Some individual companies like Ultra Tech Cements posted a remarkable growth rate of 1,550 per cent in its net profit, which zoomed to Rs 815 million Indian Currency (IC) ($17.7 million) in the last quarter of 2005-06 from Rs 49.4 million IC in the comparable period of the previous year, the study highlighted.
Others were not lagging far behind either. ACC Ltd posted a net profit of Rs 2.31 billion IC, up by 27 per cent in comparison to the fourth quarter of last year. Sanghi Cement recorded a growth rate of 455 per cent in net profit, followed by Mangalam Cements with a growth rate of 173 per cent in the bottomline. In the last quarter of fiscal 2005-06, Gujarat Ambuja Cement’s net profit stood at Rs 2.99 billion IC against Rs 1.43 billion IC during the corresponding quarter in the previous year.
“Housing boom and an increased focus on infrastructure development like national highways and state highways have led to increased demand for cement resulting in hardening of prices,” said Assocham President Anil K Agarwal. “While the prices may soften during the ensuing monsoon season, the demand-supply mismatch is likely to continue in the current fiscal as well.”

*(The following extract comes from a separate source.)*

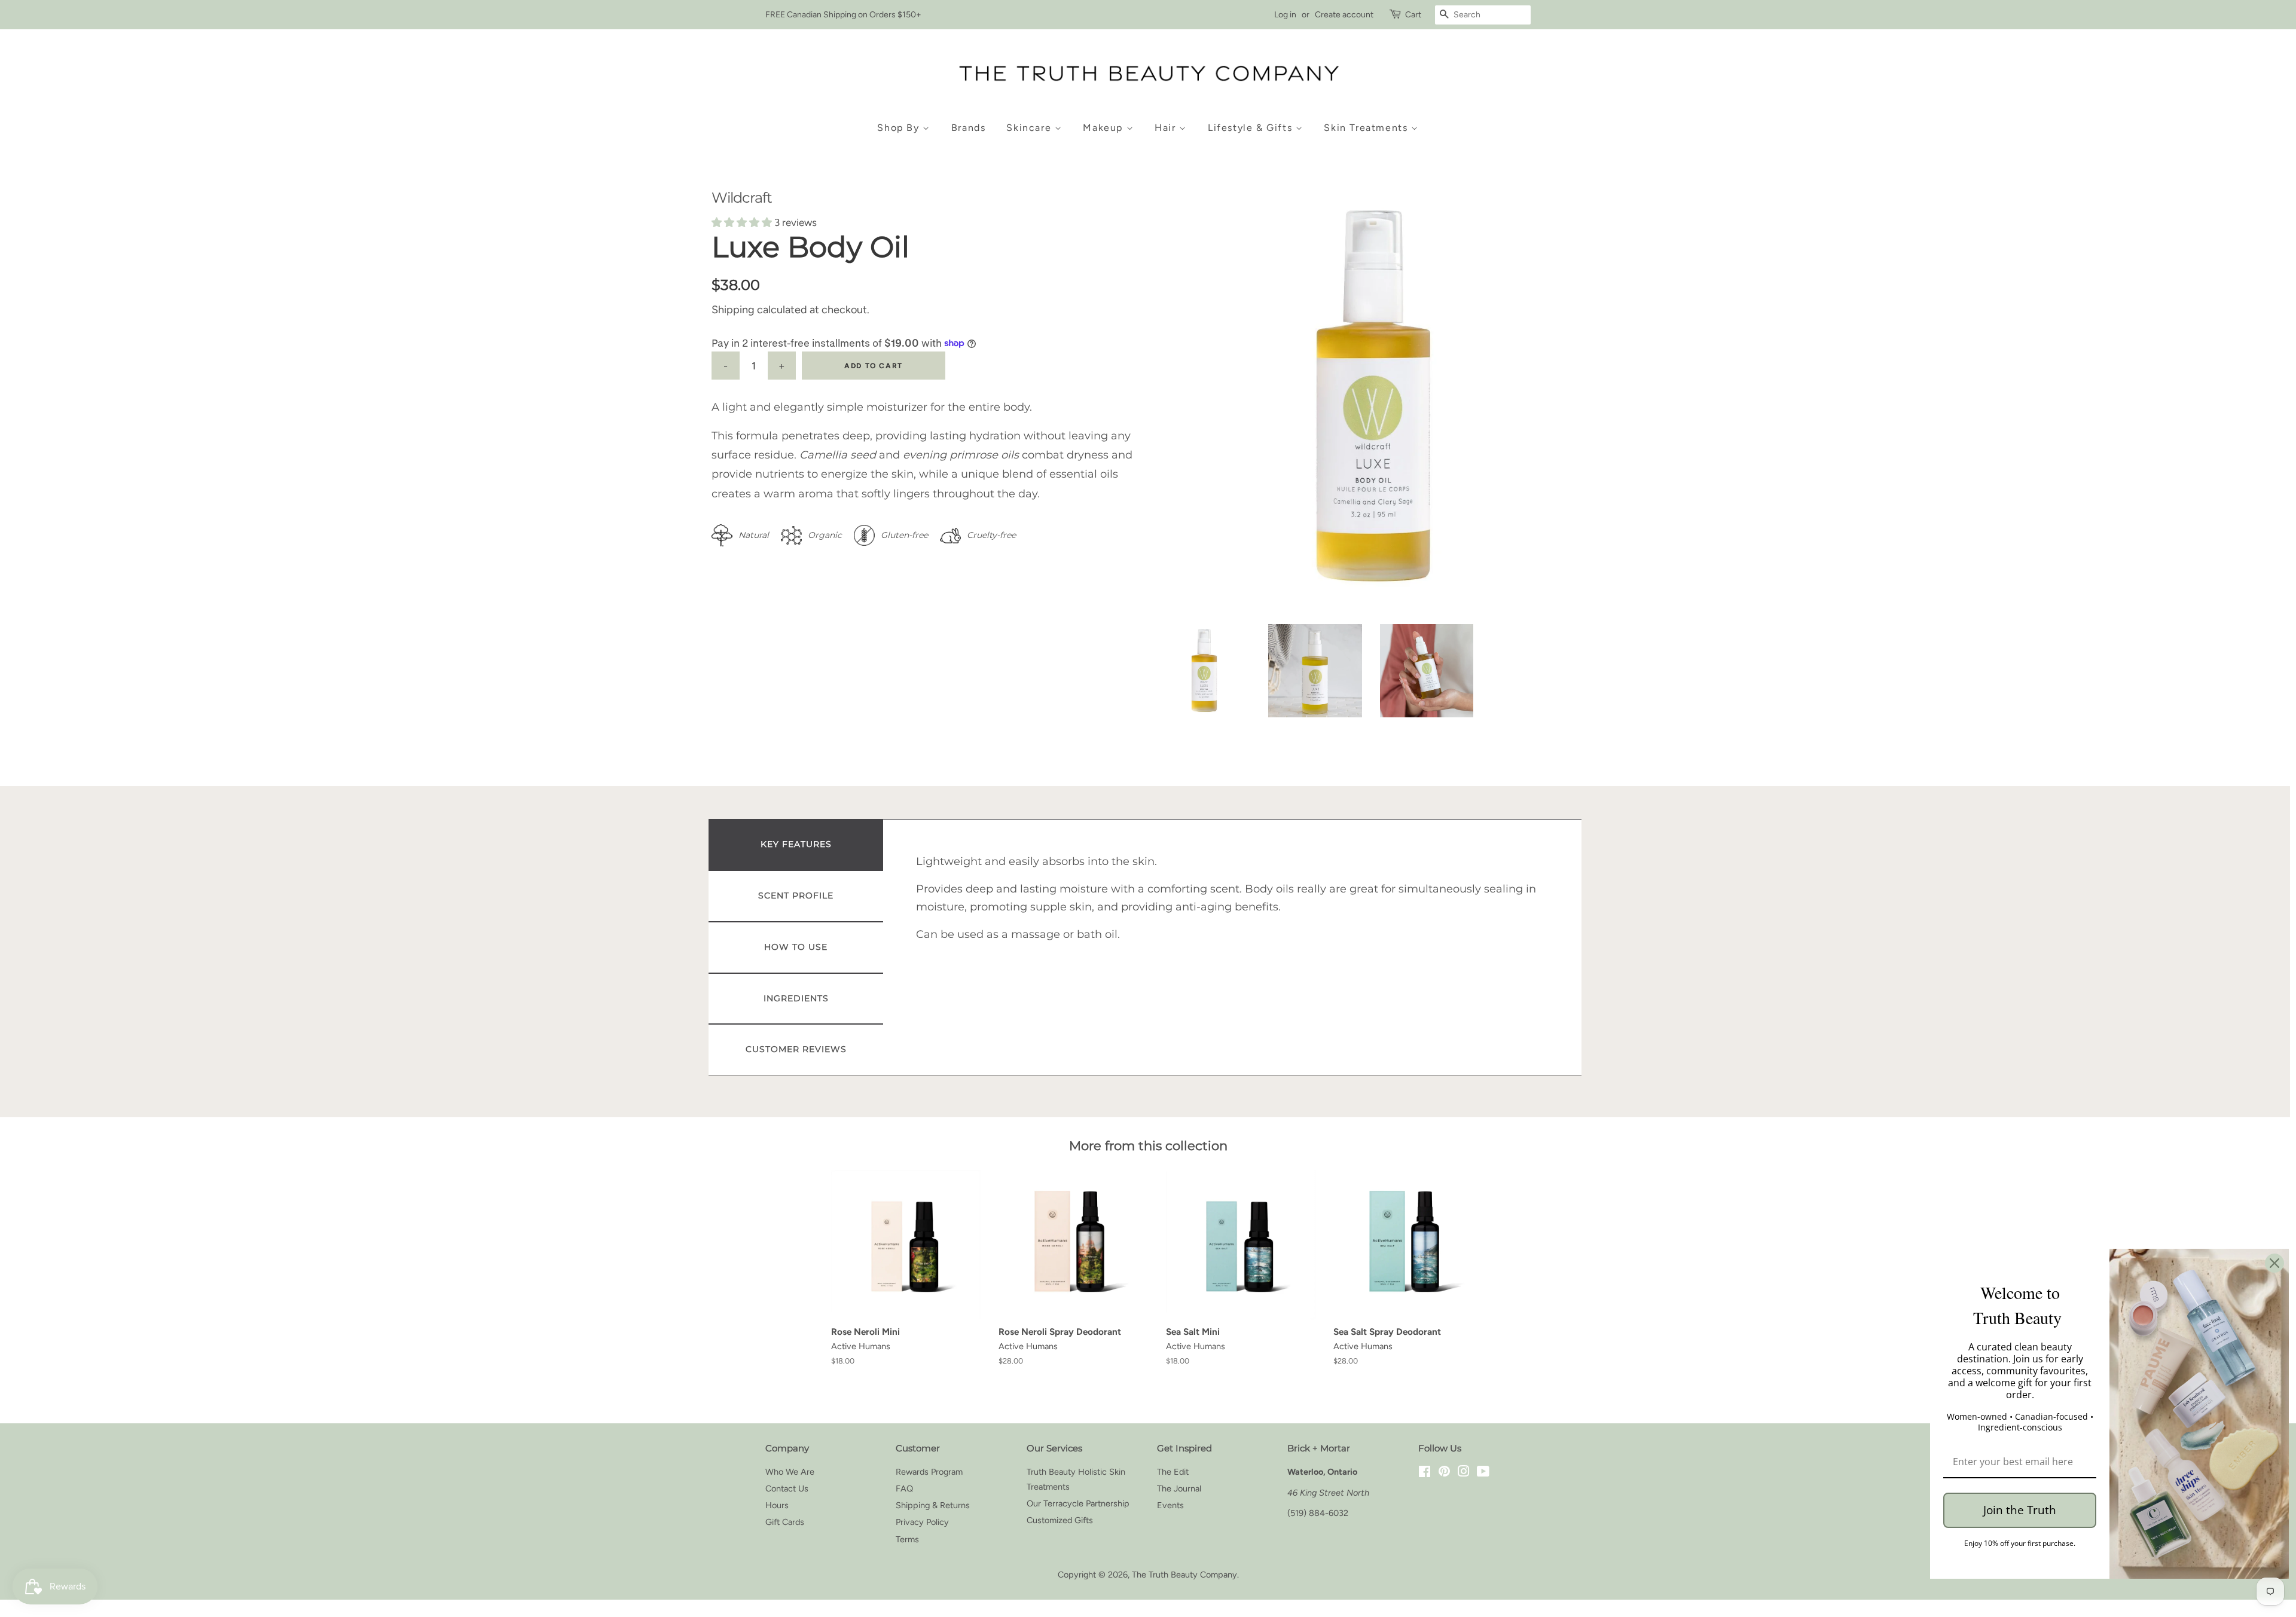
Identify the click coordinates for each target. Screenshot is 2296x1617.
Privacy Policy (922, 1522)
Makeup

Agarwal disagreed with the government directive to roll back the retail prices. Stating that prices are a function of market forces, Agarwal said, “Government need not intervene every time there is a price rise. After all the cement industry also had to face a glut situation in the past.” While retail prices are on the rise, the industry study revealed that as per the data published by companies in their quarterly and annual financial results, it was not necessarily backed by a hike in the prices of raw material.